Having played three days of a calendar schedule, it seems a good idea for me to set down the guidelines and rules for pitcher usage.

No pitcher in this league had 40 starts or 300 innings, the arbitrary milestones that in the 40 Years Tourney allowed a pitcher to work on three days rest indefinitely. (The closest is Sam McDowell of Cleveland, with 38 starts and 285 innings.) And so nobody in the Losers League will work routinely on three days rest.

Fifteen pitchers have the asterisk on the Strat-O-Matic roster sheet. They will routinely work on four days rest and can, as the schedule dictates, work on three days rest. They are:

California: Jim McGlothlin, Andy Messersmith, Tom Murphy;  Chicago: Joel Horlen, Tommy John, Gary Peters; Cleveland: Sam McDowell, Luis Tiant; Kansas City: Wally Bunker; Montreal: Bill Stoneman; Philadelphia: Woodie Fryman, Grant Jackson, Rick Wise; San Diego: Clay Kirby, Joe Niekro; Seattle: none.
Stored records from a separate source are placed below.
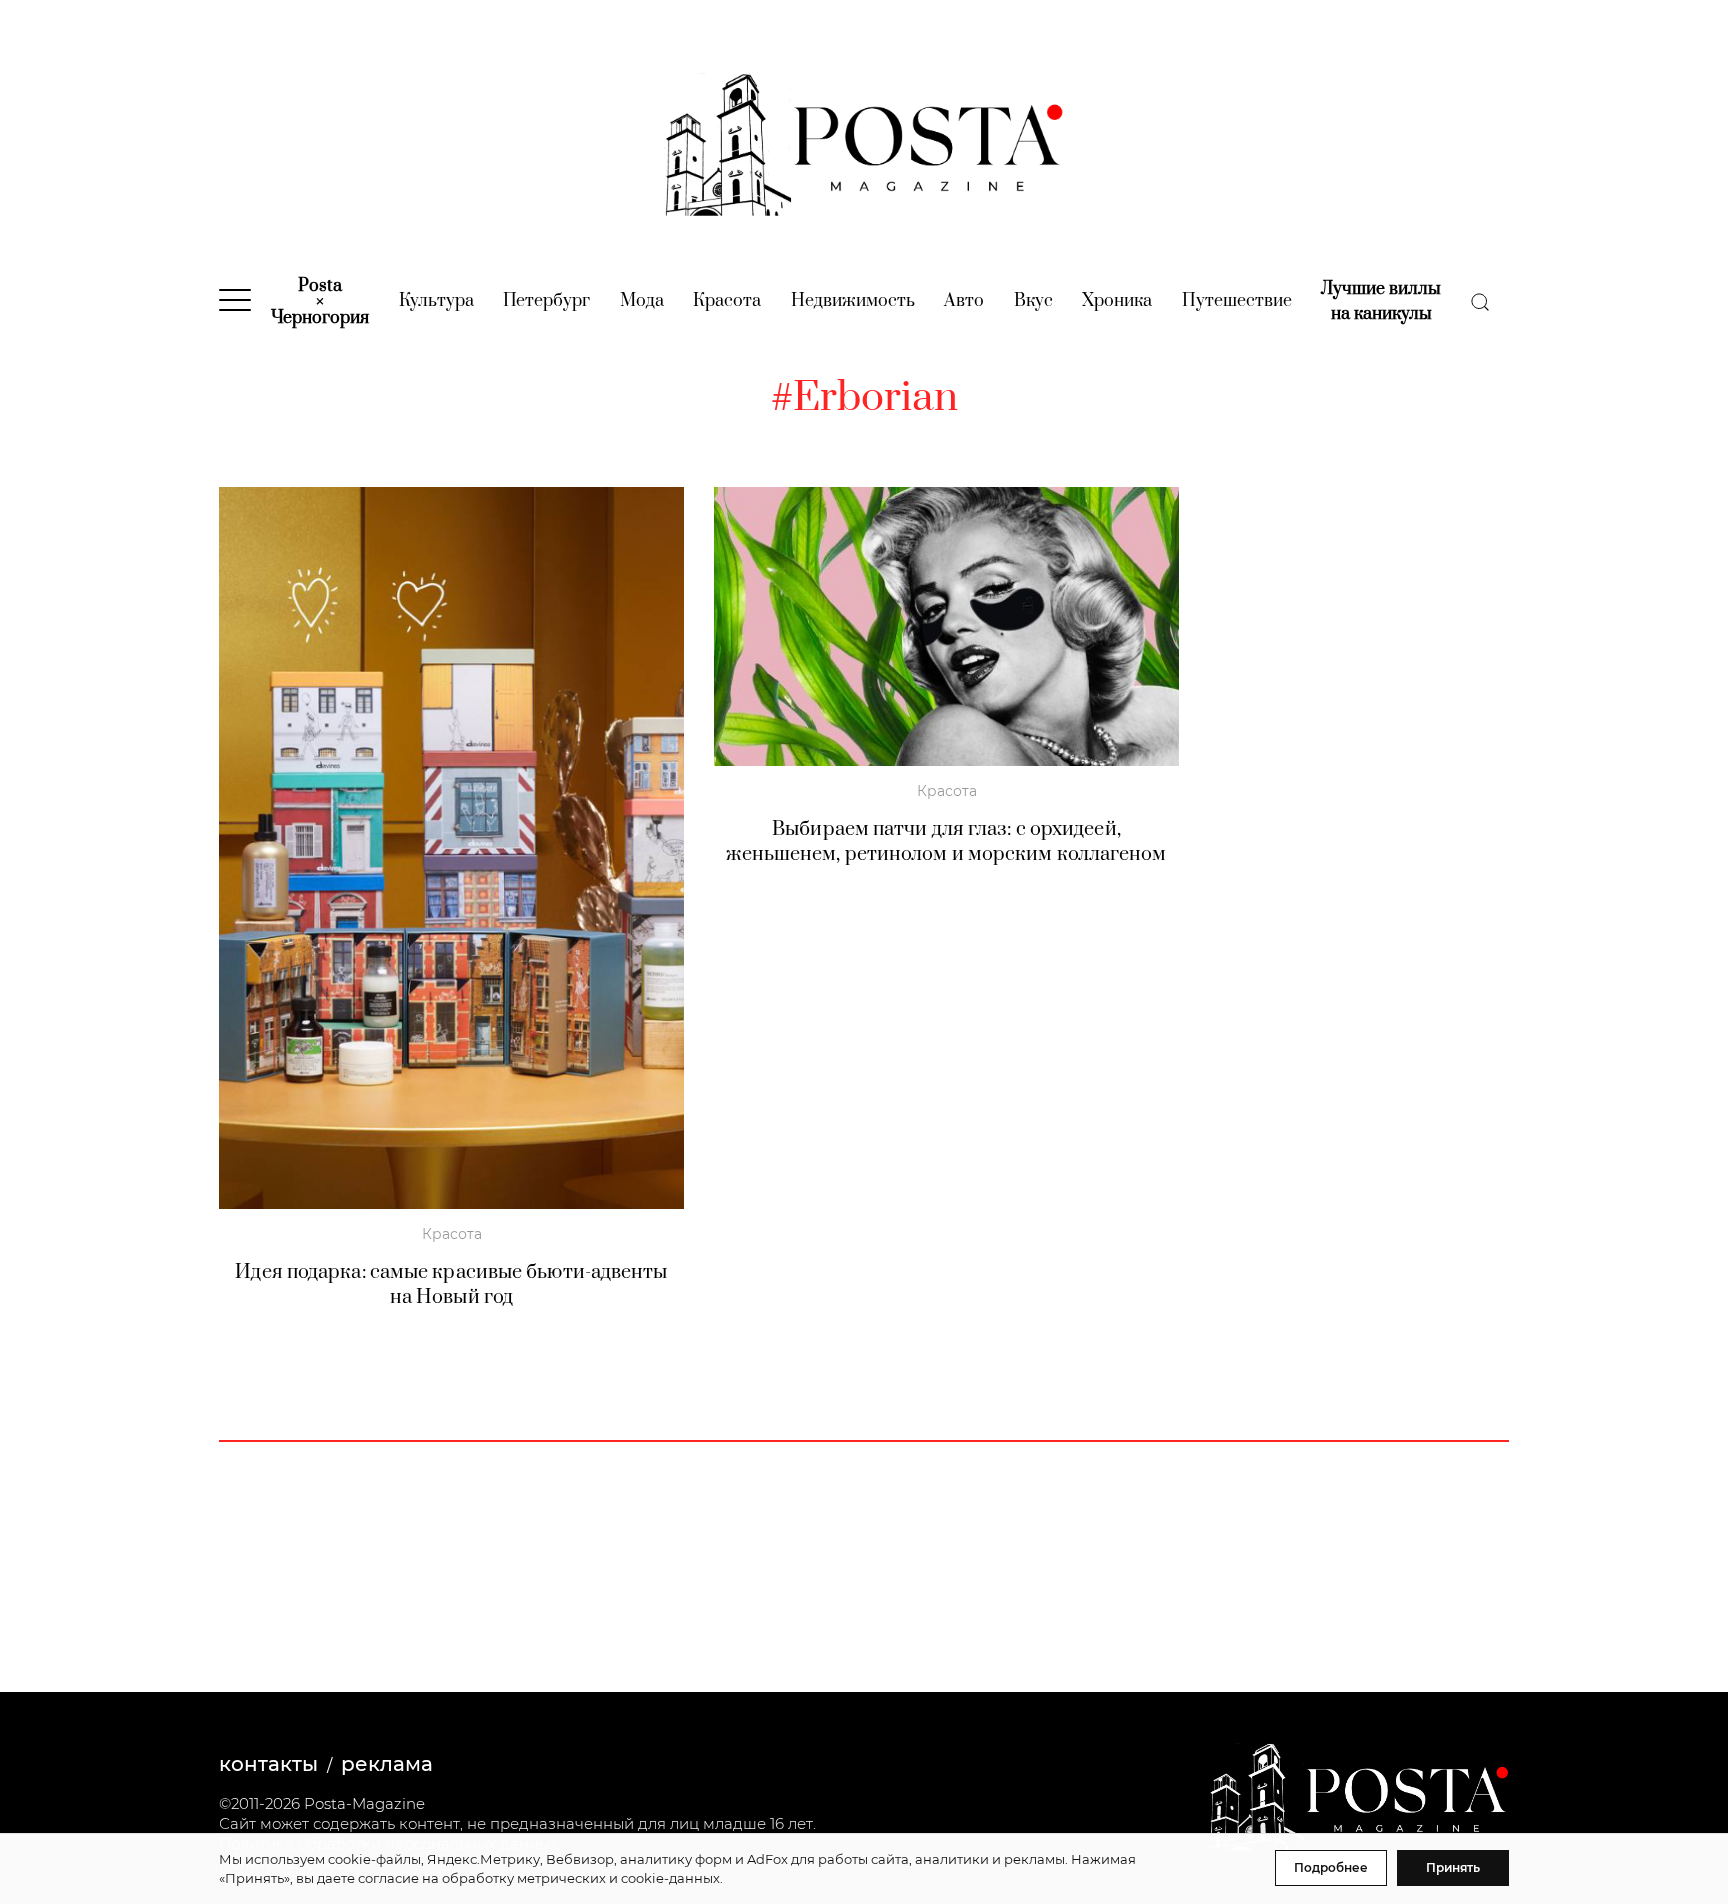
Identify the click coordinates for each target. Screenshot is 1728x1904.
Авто (964, 301)
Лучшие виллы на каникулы (1381, 301)
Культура (436, 301)
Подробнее (1331, 1867)
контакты (268, 1764)
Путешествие (1237, 301)
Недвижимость (853, 301)
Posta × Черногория (320, 302)
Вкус (1033, 301)
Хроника (1117, 301)
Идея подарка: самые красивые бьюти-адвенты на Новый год (451, 1285)
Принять (1453, 1867)
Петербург (546, 301)
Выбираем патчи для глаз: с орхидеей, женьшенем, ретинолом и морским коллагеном (946, 842)
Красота (727, 301)
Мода (642, 301)
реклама (387, 1764)
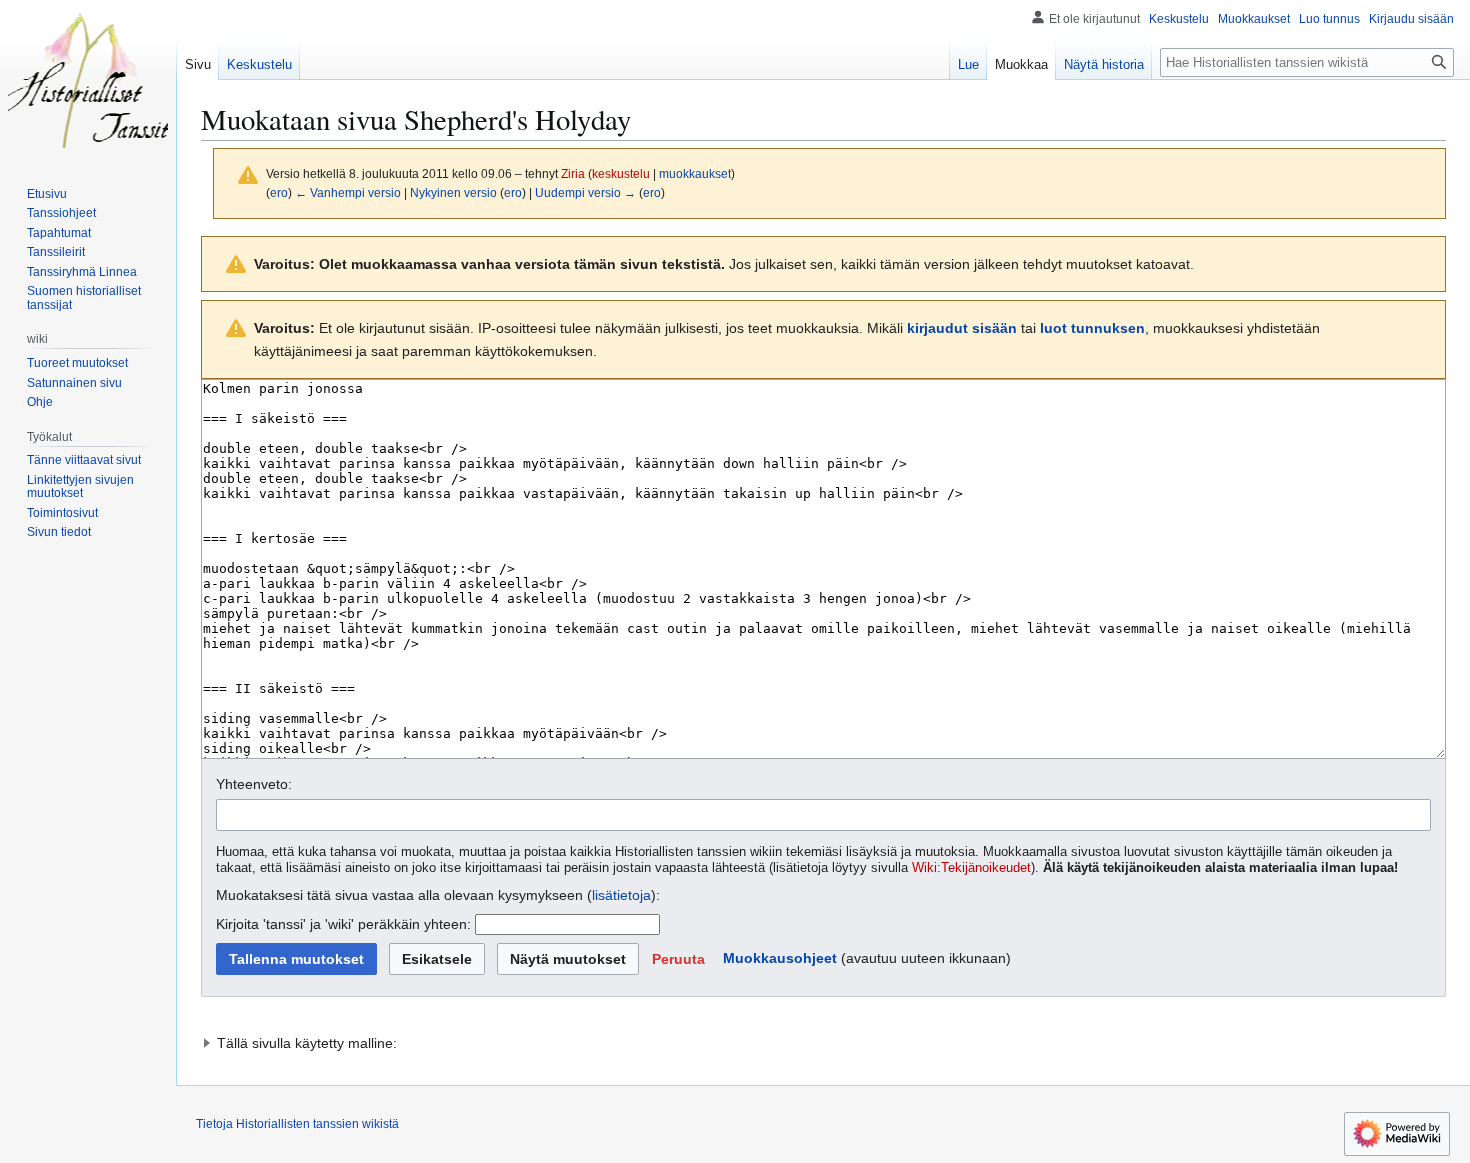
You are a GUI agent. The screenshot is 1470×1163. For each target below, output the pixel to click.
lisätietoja (621, 895)
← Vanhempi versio (348, 192)
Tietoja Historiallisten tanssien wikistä (297, 1124)
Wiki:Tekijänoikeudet (971, 868)
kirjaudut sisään (962, 328)
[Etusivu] (88, 80)
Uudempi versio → (585, 192)
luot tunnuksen (1092, 328)
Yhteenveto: (254, 784)
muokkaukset (695, 173)
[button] (678, 959)
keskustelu (621, 173)
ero (279, 192)
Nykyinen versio (453, 192)
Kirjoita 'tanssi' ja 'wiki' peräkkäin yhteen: (343, 924)
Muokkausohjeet (780, 958)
All other starters should have four days rest.

There will be spots in the schedule in which these rest patterns may not be followed; there are occasions in which a team or teams will play three doubleheaders in three days. If an asterisked pitcher starts on two days rest, or a non-asterisked starter on three days, I will deduct two innings from his point of weakness factor.